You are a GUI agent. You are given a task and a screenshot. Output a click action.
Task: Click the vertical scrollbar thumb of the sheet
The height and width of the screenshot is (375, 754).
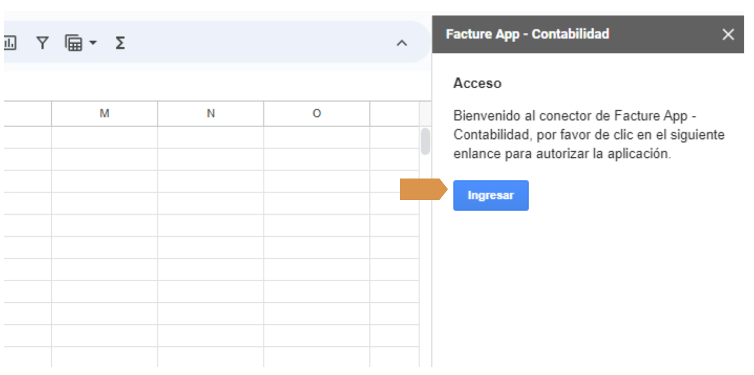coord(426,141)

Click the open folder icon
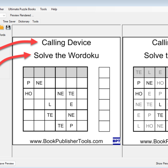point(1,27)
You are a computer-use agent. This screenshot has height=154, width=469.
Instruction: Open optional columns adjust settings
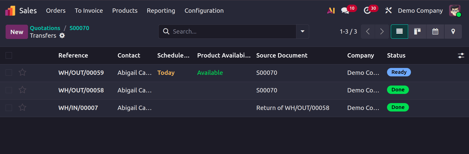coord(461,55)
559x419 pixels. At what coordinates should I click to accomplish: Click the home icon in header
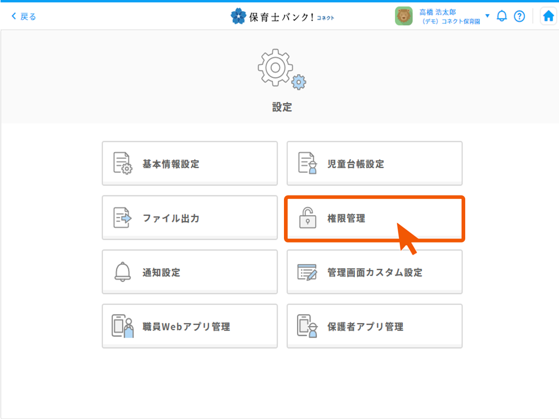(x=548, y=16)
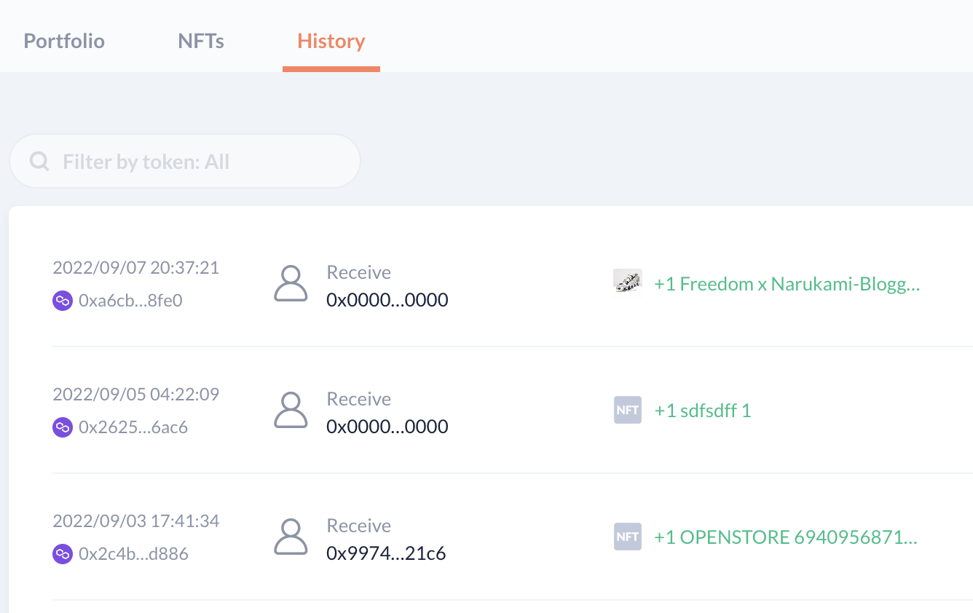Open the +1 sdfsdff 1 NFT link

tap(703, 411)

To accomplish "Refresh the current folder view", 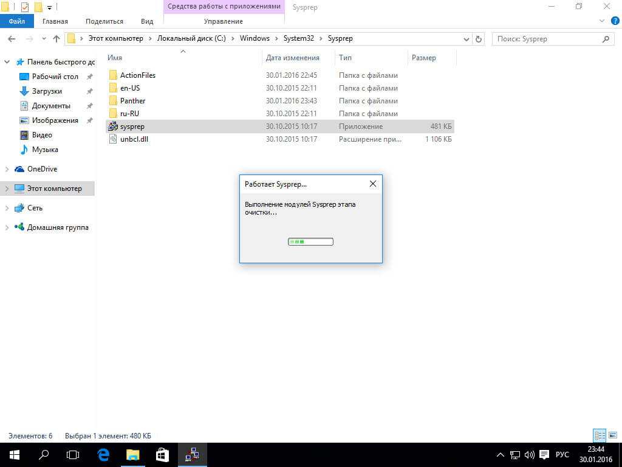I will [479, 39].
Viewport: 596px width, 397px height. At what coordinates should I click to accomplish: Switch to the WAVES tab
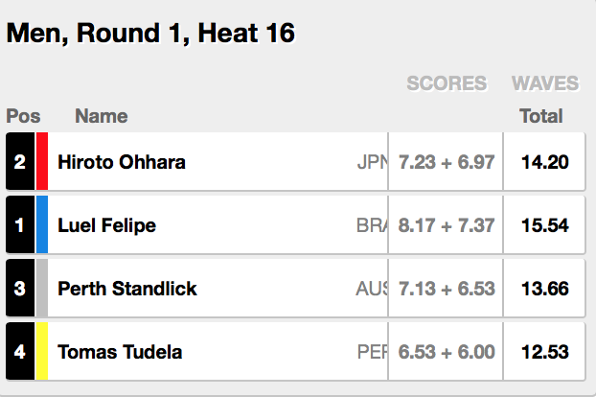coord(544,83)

☆ ☆ ☆ ☆ ☆ ☆ ☆

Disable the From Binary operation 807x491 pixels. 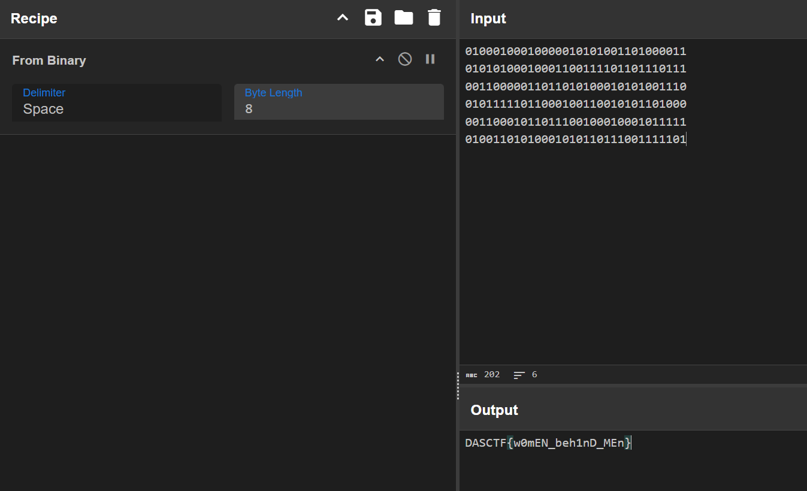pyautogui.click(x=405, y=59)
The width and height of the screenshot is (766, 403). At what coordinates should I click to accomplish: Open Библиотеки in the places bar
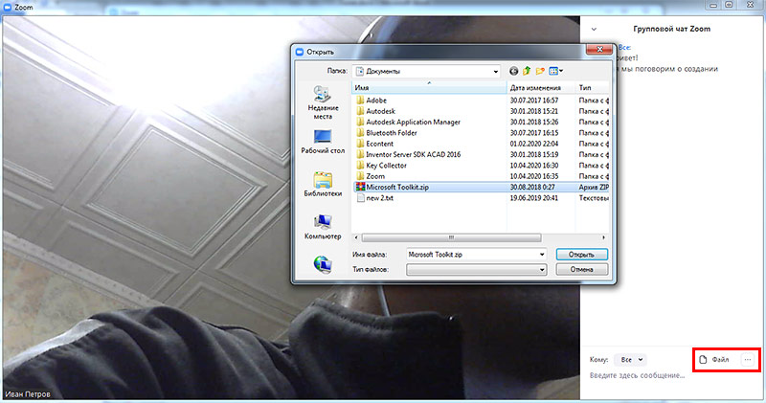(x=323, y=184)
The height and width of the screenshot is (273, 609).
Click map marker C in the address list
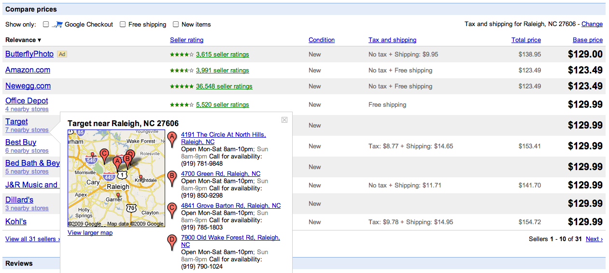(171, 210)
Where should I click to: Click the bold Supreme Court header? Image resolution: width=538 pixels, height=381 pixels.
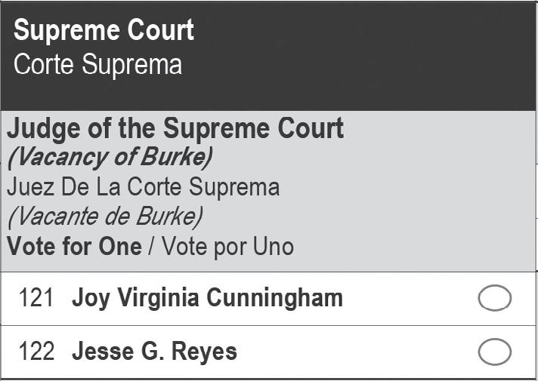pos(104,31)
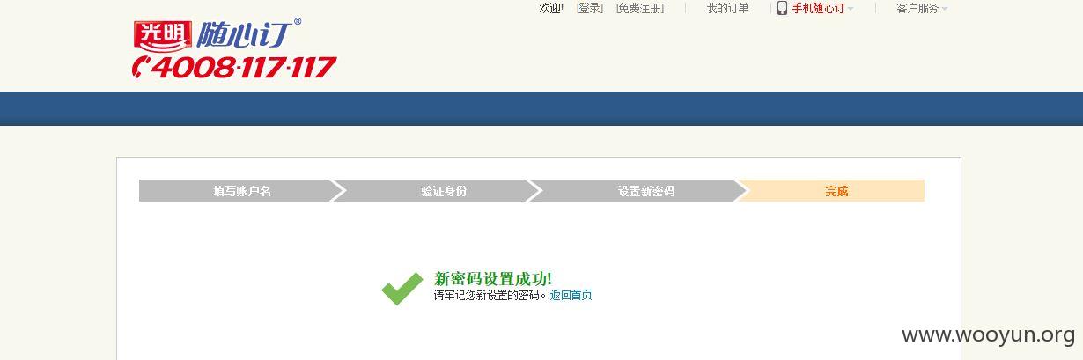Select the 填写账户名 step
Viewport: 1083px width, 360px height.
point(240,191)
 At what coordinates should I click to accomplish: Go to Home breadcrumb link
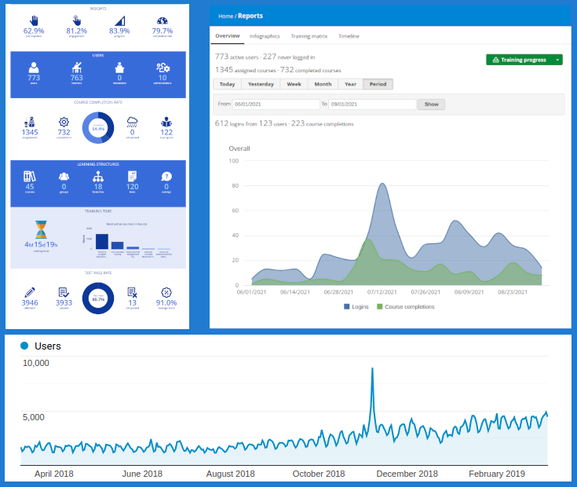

☆ ☆ ☆ ☆ ☆ ☆ ☆

[EXERCISE GOAL] Where the word "agent" shows up in a line of the listing, return that line.

[YOUR SOLUTION]
You are a GUI agent. You are given a task and a screenshot. Output a click action.
You are a computer-use agent. This screenshot has height=154, width=469.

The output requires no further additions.